Here's how to get started:
Get clear about needs and goals.
Have your team work together to define clear team goals. What things must be worked on as a team? How often? What does the team need to learn? Plan and structure team meetings to achieve those specific outcomes.
Team time is important for collaboration and idea generation. It’s important for problem solving and process improvements. Team time is also important to have discussions about what people are worried about, answer questions, and calm uncertainty.
Defined outcomes.
They drive Individual productivity. If you define clear desired outcomes for content, schedule and quality—it should not matter when or where employees do the work—as long as they deliver.
If you’ve given someone clear direction on required outcomes and defined stretch goals, you never have to make a personal judgment about whether someone is working hard enough. Clearly defined and measured results tell the whole story. But if you are vague on expectations, productivity will decline. You get what you measure.

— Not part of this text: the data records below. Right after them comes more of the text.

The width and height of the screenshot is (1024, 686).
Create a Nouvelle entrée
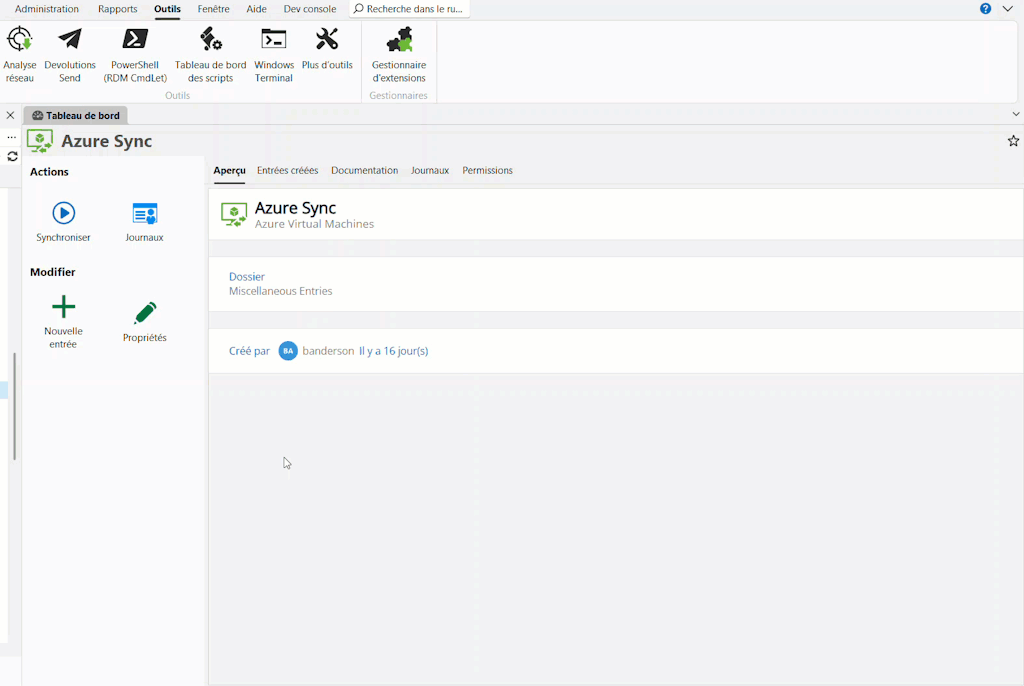[63, 321]
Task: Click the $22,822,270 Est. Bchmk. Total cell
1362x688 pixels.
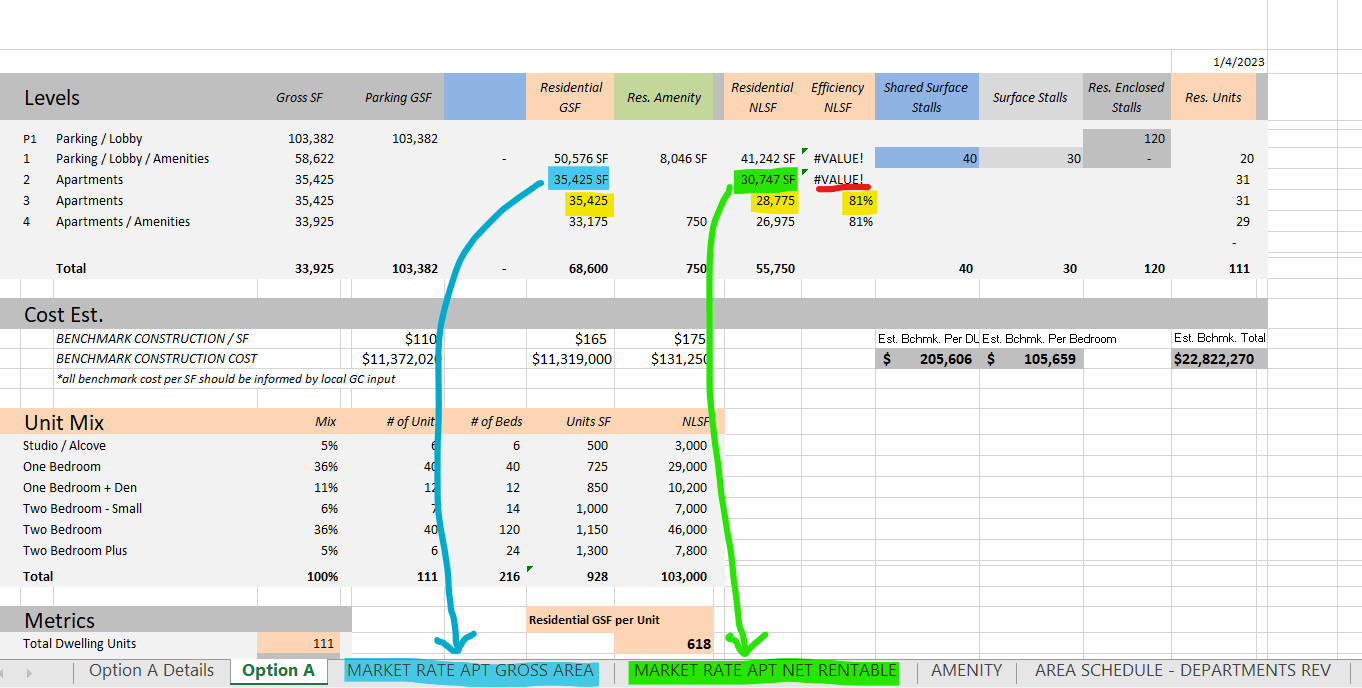Action: 1216,358
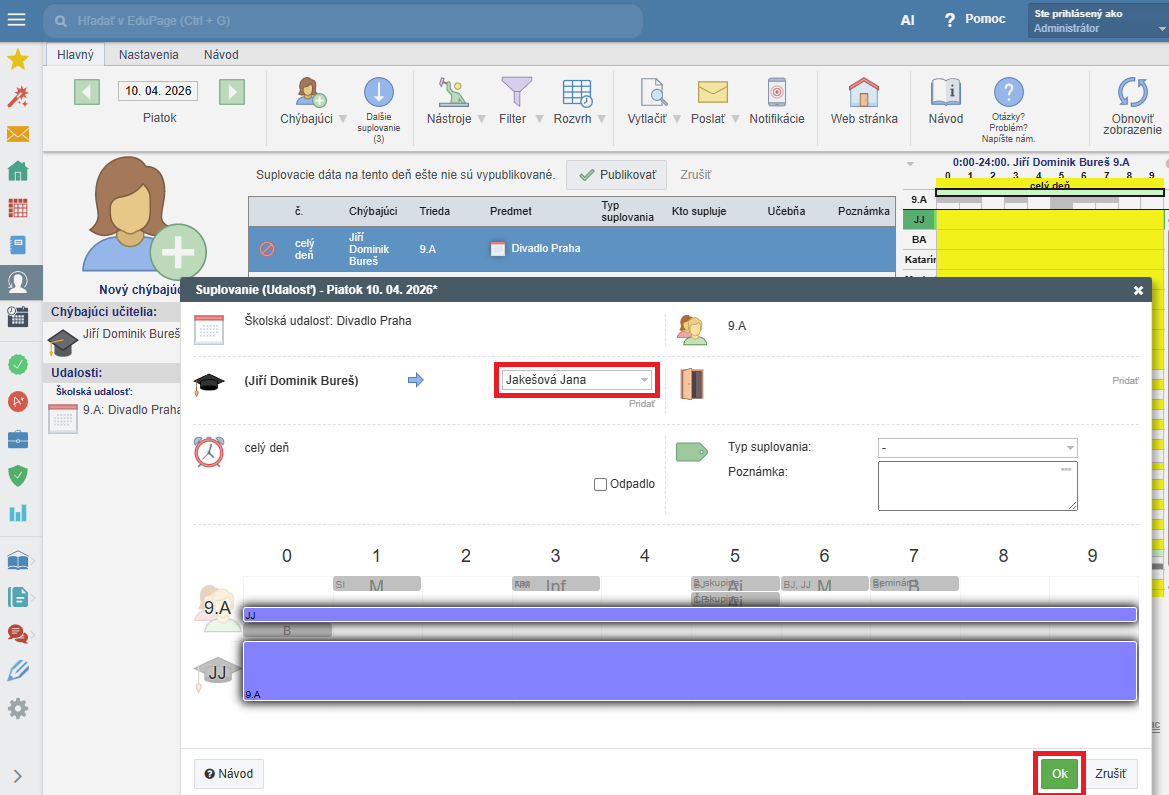Open Ďalšie suplovanie download icon
1169x795 pixels.
tap(378, 93)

Create an atmosphere of flexibility.
One of the reasons people like working outside the office is that they feel in control and they feel trusted. That is good for motivation and productivity. I am a big believer in treating people like humans (not as resources) and acknowledging that they have a life that matters outside of work.

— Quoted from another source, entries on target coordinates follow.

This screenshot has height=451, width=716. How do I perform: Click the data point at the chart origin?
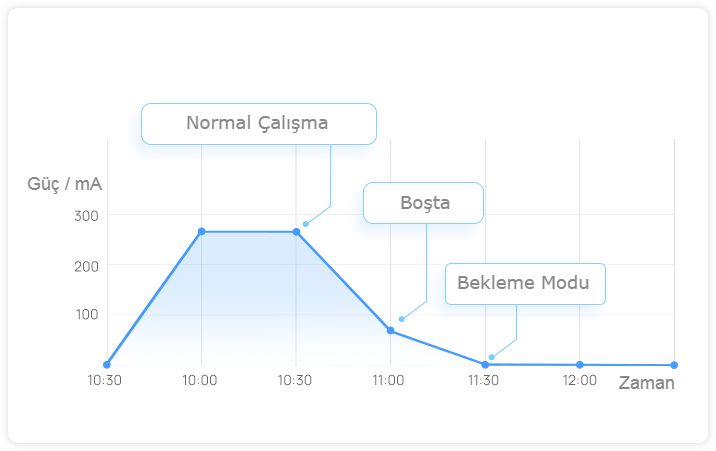[x=107, y=364]
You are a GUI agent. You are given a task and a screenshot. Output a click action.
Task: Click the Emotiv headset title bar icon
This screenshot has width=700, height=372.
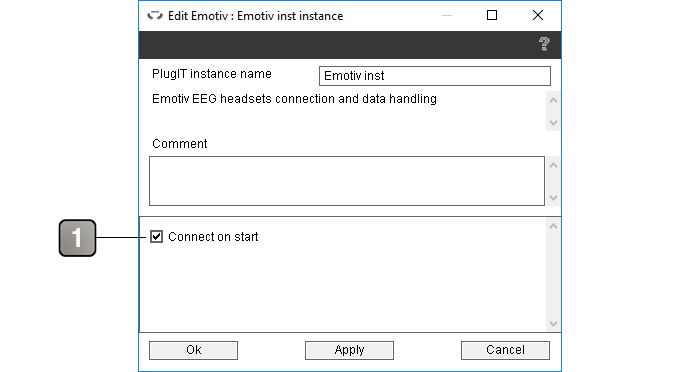point(155,16)
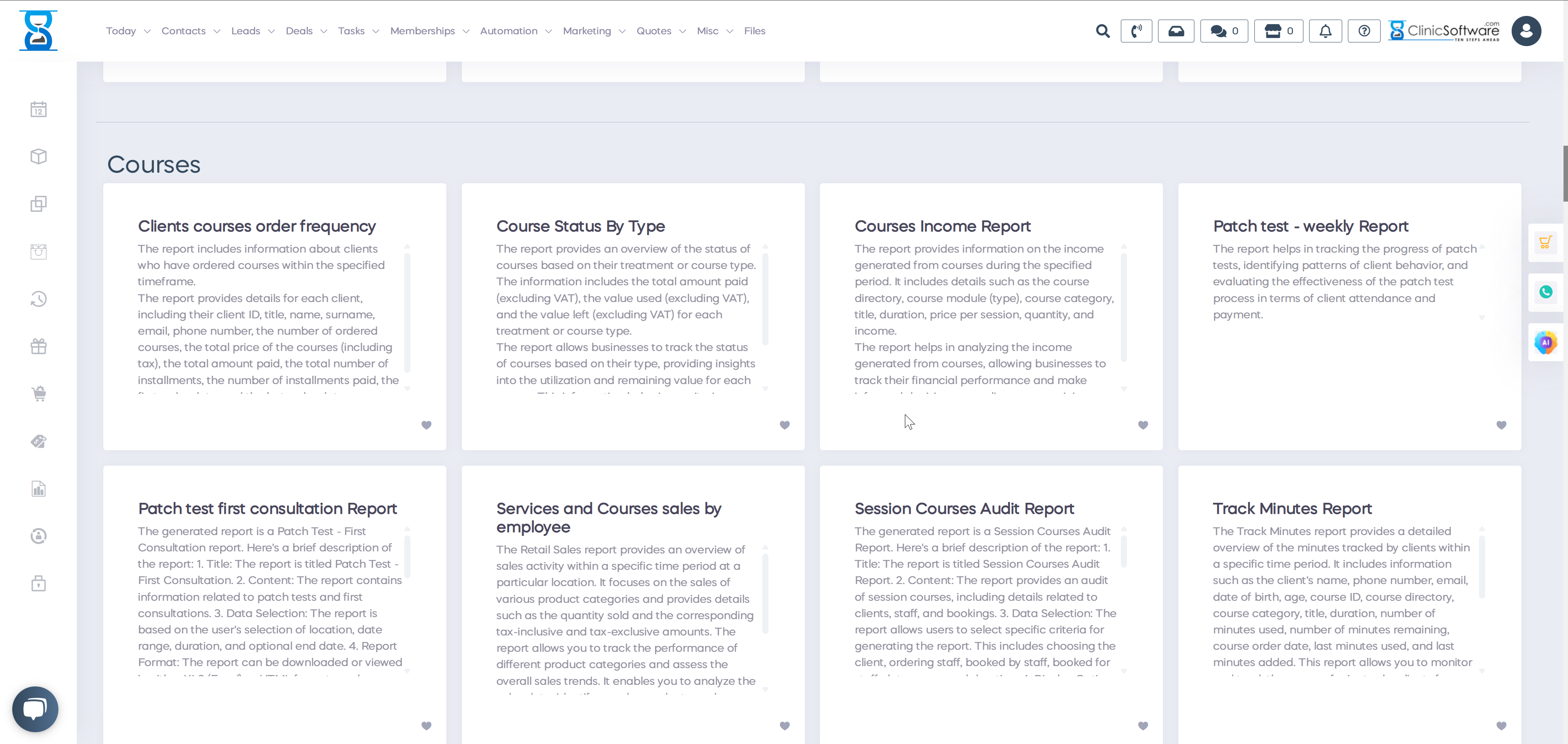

If you give people schedule flexibility to deal with daily daycare drop-offs and pick-ups and school events, or allow them time away to care for sick family, in my experience, they become much more motivated, loyal, and productive.
People will move mountains for you if you respect them as people, and don’t force them work on a very specific, lock-down schedule when it doesn’t matter.
Don’t fall hostage to physical boundaries.
I used to think that I could only do team building activities during the moments when I could get my team together physically. But then I realized that I was being uncreative and that there are actually many possibilities.
You can’t let a lack of physical presence keep you from establishing team camaraderie, and building team performance. With a little bit of effort and the use of technology, there are many ways to do team building virtually.
First get your head around having a virtual meeting just for the purposes of doing team building. Schedule it and don’t talk about status or projects. Create a template ahead of time that everyone fills in with things like, photos related to their favorite hobby or vacation, favorite books, movies, music. Better yet, let the team crowd source what they want to put on the template.
Then have a team building meeting where everyone shares what they prepared and the whole purpose of the meeting is to have fun and get to know each other better. Get in the habit of using video instead of audio only.
I was pleasantly surprised at how this type of effort could create such strong personal relationships and that trust could be built even if people had never met.
Keep open dialogue around career development.
Another important factor in motivation is that people feel that there are career development opportunities. When you don’t work in the same place as your boss, or if you are working from home, sometimes the idea of a career path seems absent, or people assume they are on their own.
If you want to build motivation and loyalty, don’t forget to include career development conversations with your employees. Investing in your employees' development is motivating and shows them there is a reason to continue to invest their best efforts in making your business successful.